Nicht ganz falsch aber ist das Gemeinte, die New York Times nennt es „einen Gipfel des hingebungsvollen Free Jazz“ und zielt damit auf das Einfache im Komplizierten:
ein schlichtes Kernmotiv, verwandt dem von John Coltrane in „A Love Supreme“ (1964) und andererseits sich überbietende Expression, bis zur Auflösung von Tonalität und Metrum.
Es war Coltrane, an dessen Seite er ab 1965 zu der Größe wuchs, die ihn befähigte, nach dessen Tod (1967), zunächst auch mit der Witwe Alice, das Erbe fortzuführen - ohne vom Ton her dessen clone zu sein.
Coltrane hatte ihn in seinem eigenen Quintett entdeckt, dessen Plattendebüt vom September 1964 („Pharaoh Sanders Quintet“) mit einem Vokalverdreher falsch betitelt ist.
Den Namen „Pharoah“ nahm er auf Anraten von Sun Ra an; eine seiner ersten Stationen in New York City, wo er 1962 noch unter seinem Geburtsnamen Ferell Sanders eingetroffen war.
Das, was sich mit spirituellen Titeln („Black Unity“, „Elevation“, „Journey to the One“), erweitert auch um afrikanische und indische Einflüsse ausdehnte, bis hin zu einem Ausflug in den Schmusejazz („Love will find a way“, 1978), gab schon damals und erst recht heute wieder Anlaß zu kosmischen Deutungen seiner Musik, die nicht selten eben auch komisch sind.

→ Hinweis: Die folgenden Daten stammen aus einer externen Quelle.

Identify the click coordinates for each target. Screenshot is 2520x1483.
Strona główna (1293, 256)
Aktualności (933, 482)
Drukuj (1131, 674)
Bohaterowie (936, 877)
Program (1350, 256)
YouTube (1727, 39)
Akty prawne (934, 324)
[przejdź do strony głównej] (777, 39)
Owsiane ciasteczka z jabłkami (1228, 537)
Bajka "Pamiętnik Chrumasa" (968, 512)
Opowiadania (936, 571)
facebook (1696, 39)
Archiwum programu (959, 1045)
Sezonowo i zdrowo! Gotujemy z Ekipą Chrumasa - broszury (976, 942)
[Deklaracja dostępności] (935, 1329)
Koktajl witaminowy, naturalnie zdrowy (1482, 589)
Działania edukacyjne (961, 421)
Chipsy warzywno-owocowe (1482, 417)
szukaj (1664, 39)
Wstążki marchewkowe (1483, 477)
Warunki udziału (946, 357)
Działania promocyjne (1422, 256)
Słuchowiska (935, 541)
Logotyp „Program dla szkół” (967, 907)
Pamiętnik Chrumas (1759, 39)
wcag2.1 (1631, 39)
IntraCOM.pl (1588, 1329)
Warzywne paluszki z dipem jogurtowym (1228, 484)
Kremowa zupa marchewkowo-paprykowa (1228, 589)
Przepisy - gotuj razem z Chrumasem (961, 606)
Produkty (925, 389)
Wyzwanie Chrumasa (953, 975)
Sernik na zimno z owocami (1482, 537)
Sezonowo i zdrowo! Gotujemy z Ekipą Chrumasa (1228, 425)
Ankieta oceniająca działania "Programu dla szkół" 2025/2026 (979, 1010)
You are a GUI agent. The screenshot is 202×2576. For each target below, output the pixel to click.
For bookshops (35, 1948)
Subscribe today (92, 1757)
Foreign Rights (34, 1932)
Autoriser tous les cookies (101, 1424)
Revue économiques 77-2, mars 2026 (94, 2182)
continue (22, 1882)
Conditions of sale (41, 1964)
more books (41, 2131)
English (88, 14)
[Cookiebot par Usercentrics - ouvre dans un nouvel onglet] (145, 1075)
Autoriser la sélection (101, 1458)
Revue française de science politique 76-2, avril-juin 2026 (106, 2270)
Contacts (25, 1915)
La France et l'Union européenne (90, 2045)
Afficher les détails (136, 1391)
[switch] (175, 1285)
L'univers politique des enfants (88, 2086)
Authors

Er war ein herausragender Tenorsaxophonist, gelegentlich auch Sopransaxophonist und Flötist, eine jazz-historische Gestalt.
Ob auch ein „Visionär“, wie oft herausgestellt, wäre eine eingehende Untersuchung wert - die sich nicht von Titeln verführen lässt.
Pharoah Sanders, geboren als Ferell Sanders am 13. Oktober 1940 in Little Rock/AR, gestorben am 24. September 2022 in Los Angeles, kurz vor seinem 82. Geburtstag.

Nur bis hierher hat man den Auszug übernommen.